Critics’ Picks

View of “Paul Kneale: 4 or 5 self portraits for free-form natural language descriptions of image regions,” 2015.

View of “Paul Kneale: 4 or 5 self portraits for free-form natural language descriptions of image regions,” 2015.

London

Paul Kneale

Evelyn Yard
51 Blenheim Crescent
January 27–February 27, 2015

At the center of Paul Kneale’s latest solo exhibition is Quantum £1 shop I–V (all works 2015). Here, ten clocks are suspended facedown above five tables. The clocks’ hands have been replaced by LED microchips, whose lights bounce off the tabletops’ reflective surfaces. Between the blinking of the LED and its embedded technologies and the reflection from the tabletop, an image (previously shot by the artist) will be transmitted, scanned, and stored for digital printing.

A piece made in this manner hangs in one corner of the gallery. Post-post-post production Skid Row is a large print of a blurry scan; facing it on the opposite wall are similar images, this time projected on the wall via a slide projector, in Post-post-post production. These works, which are richly indistinct, like a glitchy Gerhard Richter, will be passed on to Google, and the company will create automated text descriptions of them.

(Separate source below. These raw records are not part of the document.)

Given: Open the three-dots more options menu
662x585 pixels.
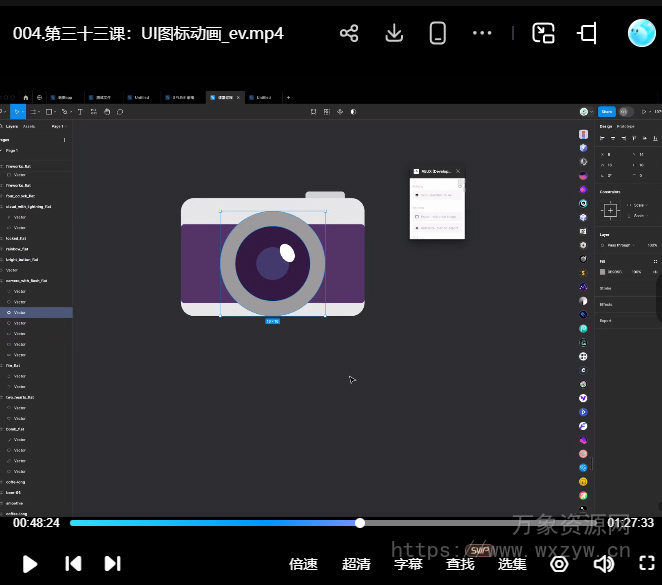Looking at the screenshot, I should click(x=482, y=34).
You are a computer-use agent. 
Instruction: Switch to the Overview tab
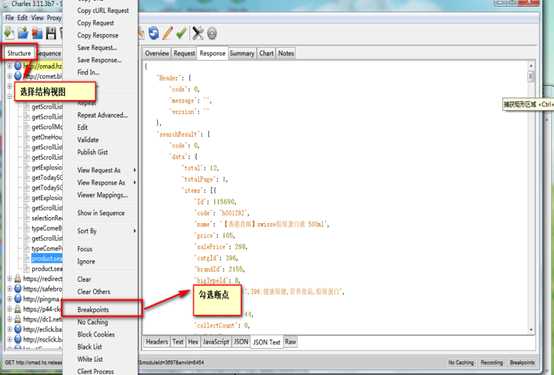(157, 53)
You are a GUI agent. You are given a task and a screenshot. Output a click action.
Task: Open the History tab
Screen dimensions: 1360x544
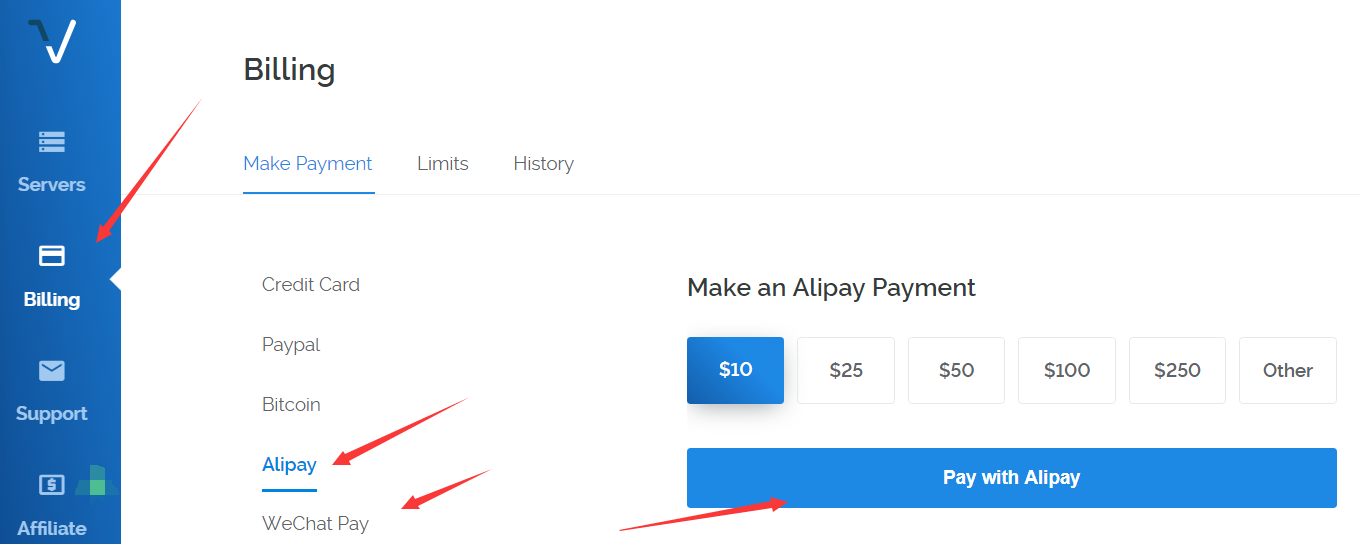click(x=543, y=164)
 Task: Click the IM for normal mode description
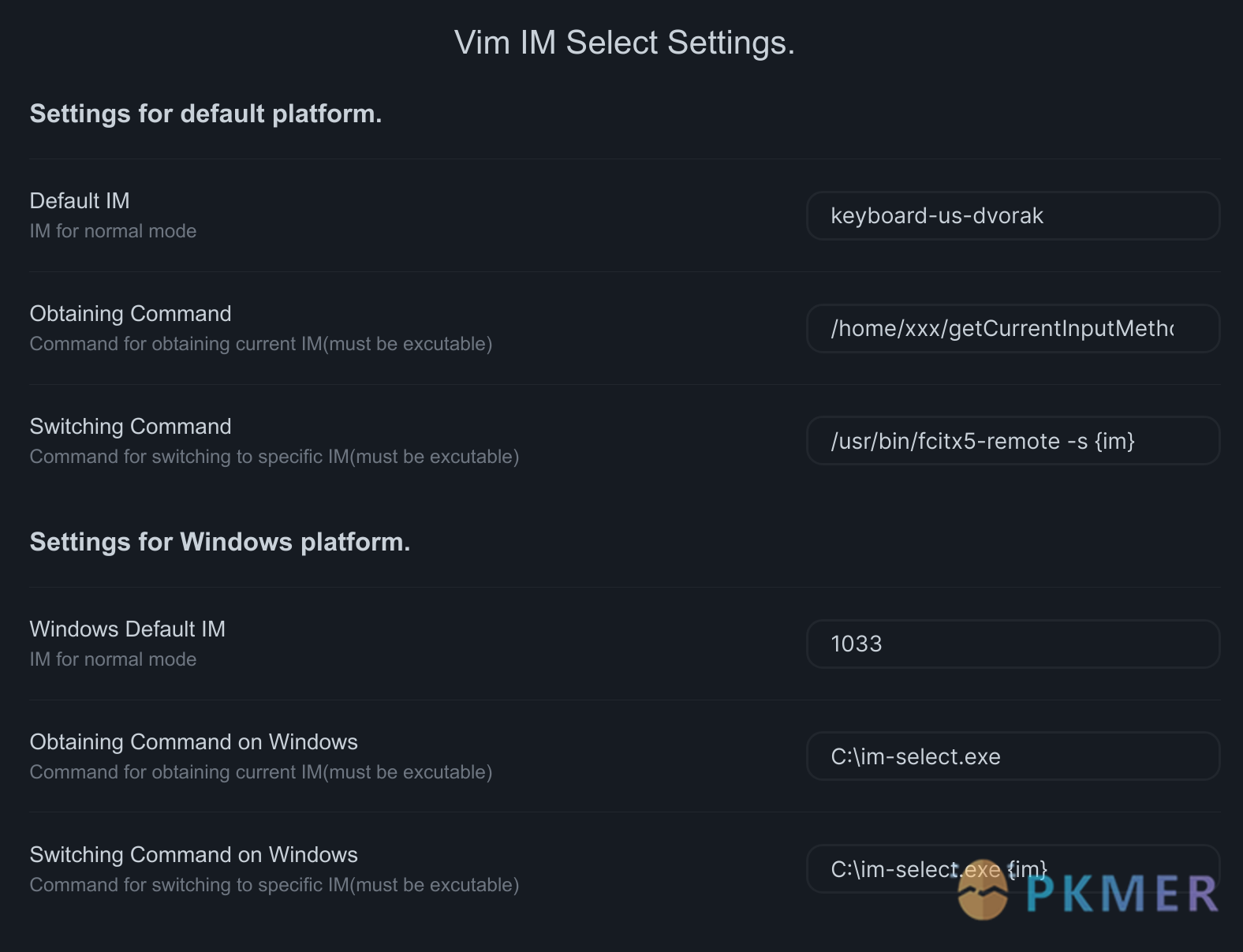tap(113, 231)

Kneale’s previous solo show, “SEO & Co.” at tank.tv in London this past October, was a cacophony of inexact digital content. The artist compiled a script generated from YouTube keywords used for search-engine optimization to create five filmed performances that examine the degradation of language and meaning in online environments. This exhibition, however, presents an oppositional and more precise paradigm of the language of artistic production today, one in which the artist mediates information that feeds back into itself, that reproduces and supports itself. It is an ecosystem of automated concept, production, and reading that replicates and subverts the role of the artist in the commercial gallery environment.